I am so sorry this has happened to your DD. Bullying is such a terrible occurence and often times kids don't really understand that what they are doing can be so devastating. I hope your DD gets over this incident and you guys find a good gym to switch to. In the meantime, I think there has been some really good advice given here. You might also consider signing her up for a different activity while you are looking a gym. Keeping her busy and getting her mind off of this can be helpful and might find she is good at something else and really enjoys it...maybe a dance class or an art class. Best of luck!
 
Thank you so much for your kind words and support.

My daughter was the one being bullied. The bully also left the gym, the former coach helped her find a place on another team. I do know which gym she is at so we won't be going there.

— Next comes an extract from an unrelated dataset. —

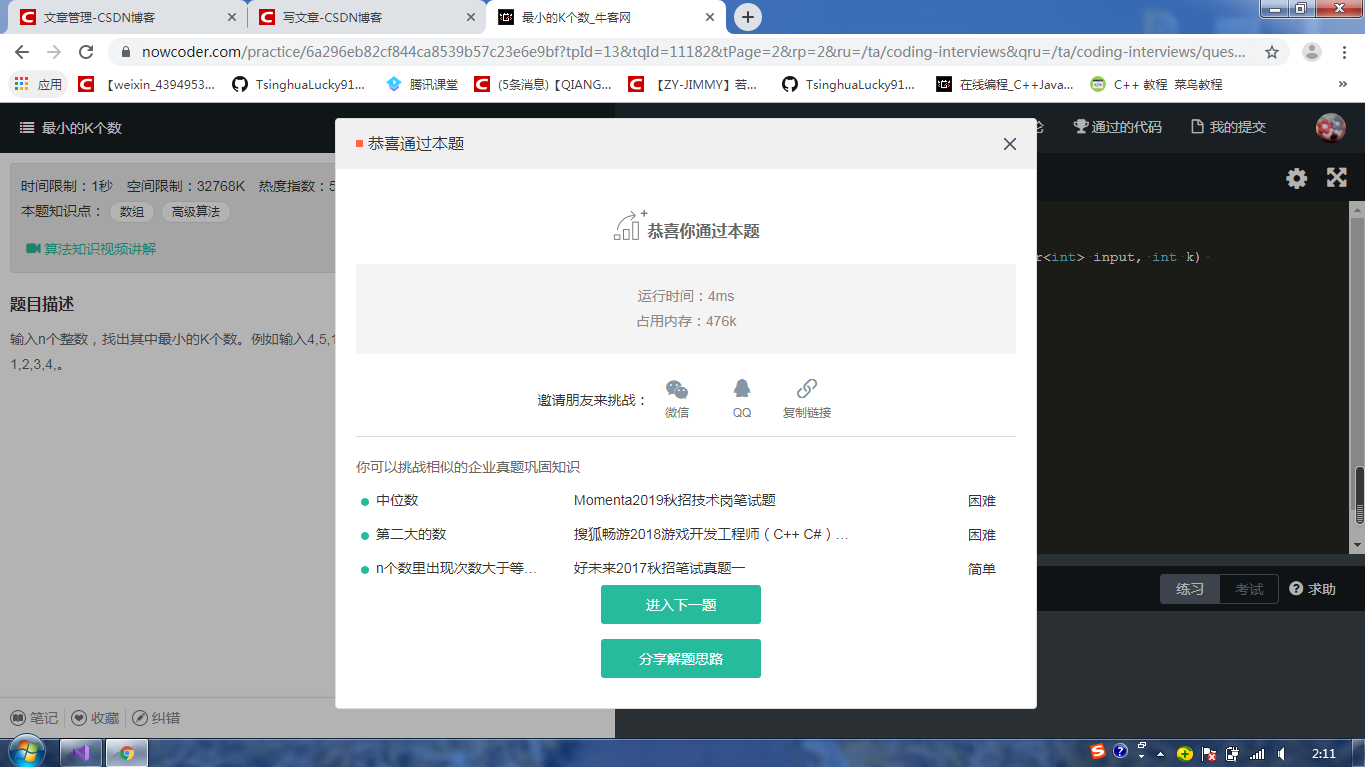Image resolution: width=1365 pixels, height=767 pixels.
Task: Open the code editor settings gear
Action: pyautogui.click(x=1295, y=178)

We have signed our daughter up for a soccer clinic which she seems to enjoy, but I can tell she is a bit antsy. I hope with some time she will start being more open to looking for a new gym.
 
My Dd has been bullied at school and at gym in the past. What I have always told her when she screams and says she is not going back, is that she cannot allow the bully to keep her from her school, her gym, doing what she loves. I think it is best to stand up for yourself, in your case, going to another gym. She has to see that a bully cannot take away her dreams. I'm sure soccer is fun, but it's like the bully chose that for you. If she goes to another gym and is not thrilled to be back in a better environment within a couple weeks, then it will be HER choice not to continue.
 
I had this problem at my dd daycare. She didnt get along with the daycare providers son. I felt it was minor stuff but my dd was upset about an incident. He called her a name and my dd called him one back. My dd was punished harshly. I went to the provider to discuss it with her. She told flat out that she didnt like my dd and didnt want her to come back!! She then told every other provider in our area that she was a bully. I had never had a problem with any other daycare provider or at school or at the gym with her. After the incident i went to her teacher and her coach to make sure she wasnt bullying anyone else. Her coach laughed at me. She thought the idea of my dd bullying was funny because she got along with everyone so well. Some people are crazy!!
 
I know that you want to take your daughter's feelings into consideration, especially when she's been through so much heart-ache, but if you find a gym that you think would be a good match for her (and you), see if you can do a 2-week (or month, or whatever) trial period. Chances are, once your daughter gets through the door, she will be thrilled to be back in the gym, even if she doesn't think she will be. And it gives the gym a chance to find out that you and/or your daughter aren't the "troublemakers" the other gym wants to make you out to be.
 
How horrible :( I'm sorry to hear this. I don't know much of anything, but I guess my advice would be to have her TRY another gym. Tell her she doesn't have to stay, but to try it for a while and see what she thinks first, before writing it off. I'm sorry this happened.